> _Extrait du document_:
C’est malheureusement une des caractéristiques de beaucoup d’équipes africaines en général et burkinabè en particulier. Si on se réfère à la courbe des résultats depuis une vingtaine d’années, le constat est clair. Il y a eu des grandes victoires comme la participation à la CAN98, et de grosses déceptions en se référant à l’incapacité des clubs à se faire reconnaître sur la scène continentale. Un tel vacillement soulève forcément beaucoup de questions.

Le championnat national

En lisant les résultats du championnat burkinabè depuis le retour de la poule unique, il est difficile de dégager des tendances positives dans l’évolution de la compétition afin de trouver des constances. Il est vrai qu’une équipe n’est pas un automate qui obéit à un tableau de commande. Elle est constituée d’hommes avec leurs qualités et leurs défauts. De la participation de chacun dépend le résultat. C’est justement pour ça que le management est indispensable, le staff technique étant la pierre angulaire.

> _Objectif visé_: Recopiez tel quel, dans l'extrait sur le football burkinabè, tout le passage depuis « En lisant les » jusqu'à « la pierre angulaire. ». Seul l'extrait sur le football burkinabè sert de référence.

> _Données enregistrées_:
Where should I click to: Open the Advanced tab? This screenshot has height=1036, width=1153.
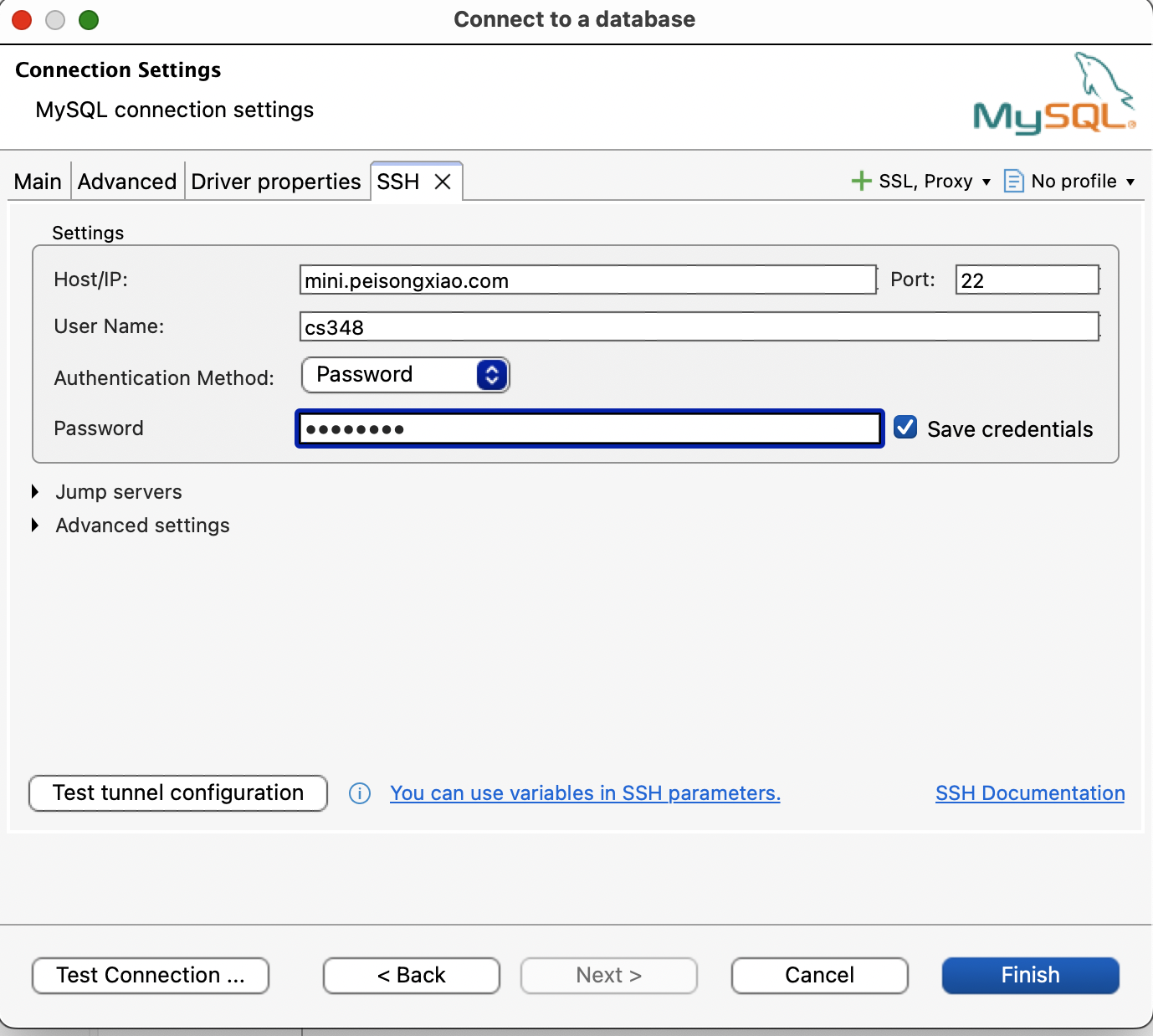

> _Résultat obtenu_:
En lisant les résultats du championnat burkinabè depuis le retour de la poule unique, il est difficile de dégager des tendances positives dans l’évolution de la compétition afin de trouver des constances. Il est vrai qu’une équipe n’est pas un automate qui obéit à un tableau de commande. Elle est constituée d’hommes avec leurs qualités et leurs défauts. De la participation de chacun dépend le résultat. C’est justement pour ça que le management est indispensable, le staff technique étant la pierre angulaire.